(Pixel coordinate grounding data)
· · ·
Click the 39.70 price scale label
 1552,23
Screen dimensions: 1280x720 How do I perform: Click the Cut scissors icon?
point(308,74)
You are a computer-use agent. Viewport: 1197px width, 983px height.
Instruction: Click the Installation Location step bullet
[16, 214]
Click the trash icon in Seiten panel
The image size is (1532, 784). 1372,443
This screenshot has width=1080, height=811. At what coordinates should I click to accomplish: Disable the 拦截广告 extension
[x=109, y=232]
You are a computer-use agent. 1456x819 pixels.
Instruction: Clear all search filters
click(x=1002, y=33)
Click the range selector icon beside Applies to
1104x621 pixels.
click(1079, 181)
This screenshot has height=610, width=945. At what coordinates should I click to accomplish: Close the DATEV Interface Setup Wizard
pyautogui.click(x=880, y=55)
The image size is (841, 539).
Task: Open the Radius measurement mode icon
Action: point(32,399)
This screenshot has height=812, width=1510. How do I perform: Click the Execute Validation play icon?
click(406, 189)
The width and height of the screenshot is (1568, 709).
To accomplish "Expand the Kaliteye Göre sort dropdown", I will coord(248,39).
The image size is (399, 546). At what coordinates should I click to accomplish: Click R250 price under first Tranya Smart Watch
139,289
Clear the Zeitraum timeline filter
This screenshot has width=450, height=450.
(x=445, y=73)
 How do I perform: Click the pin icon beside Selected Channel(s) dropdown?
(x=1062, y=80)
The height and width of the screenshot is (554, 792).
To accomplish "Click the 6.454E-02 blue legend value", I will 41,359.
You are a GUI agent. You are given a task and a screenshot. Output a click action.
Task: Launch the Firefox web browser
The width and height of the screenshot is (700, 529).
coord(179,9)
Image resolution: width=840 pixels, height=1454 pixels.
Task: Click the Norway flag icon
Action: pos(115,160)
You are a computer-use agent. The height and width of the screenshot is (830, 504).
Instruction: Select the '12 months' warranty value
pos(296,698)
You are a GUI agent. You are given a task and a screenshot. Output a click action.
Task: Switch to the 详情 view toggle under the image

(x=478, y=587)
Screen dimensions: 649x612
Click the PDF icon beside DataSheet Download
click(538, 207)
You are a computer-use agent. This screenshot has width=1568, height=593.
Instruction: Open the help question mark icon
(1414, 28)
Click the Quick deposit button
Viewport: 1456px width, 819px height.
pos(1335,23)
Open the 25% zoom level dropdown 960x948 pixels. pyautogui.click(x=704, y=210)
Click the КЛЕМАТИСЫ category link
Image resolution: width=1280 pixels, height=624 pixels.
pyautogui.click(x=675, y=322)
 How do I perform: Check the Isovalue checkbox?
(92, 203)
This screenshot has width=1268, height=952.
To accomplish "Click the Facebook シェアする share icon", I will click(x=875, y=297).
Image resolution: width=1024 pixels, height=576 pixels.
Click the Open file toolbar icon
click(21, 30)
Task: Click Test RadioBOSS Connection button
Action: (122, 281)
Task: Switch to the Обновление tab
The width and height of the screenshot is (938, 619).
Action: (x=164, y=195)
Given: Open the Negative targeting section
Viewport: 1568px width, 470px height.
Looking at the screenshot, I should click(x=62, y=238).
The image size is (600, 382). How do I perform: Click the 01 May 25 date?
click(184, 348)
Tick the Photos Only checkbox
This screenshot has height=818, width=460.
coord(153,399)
· · ·
Goal of the exercise: Starting at the line above that contains "Instruction: Open the help question mark icon", repeat each line exactly up to and including the line that contains "Image resolution: width=1024", and stop there.

Output:
Instruction: Open the help question mark icon
(1414, 28)
Click the Quick deposit button
Viewport: 1456px width, 819px height.
pos(1335,23)
Open the 25% zoom level dropdown 960x948 pixels. pyautogui.click(x=704, y=210)
Click the КЛЕМАТИСЫ category link
Image resolution: width=1280 pixels, height=624 pixels.
pyautogui.click(x=675, y=322)
 How do I perform: Check the Isovalue checkbox?
(92, 203)
This screenshot has width=1268, height=952.
To accomplish "Click the Facebook シェアする share icon", I will click(x=875, y=297).
Image resolution: width=1024 pixels, height=576 pixels.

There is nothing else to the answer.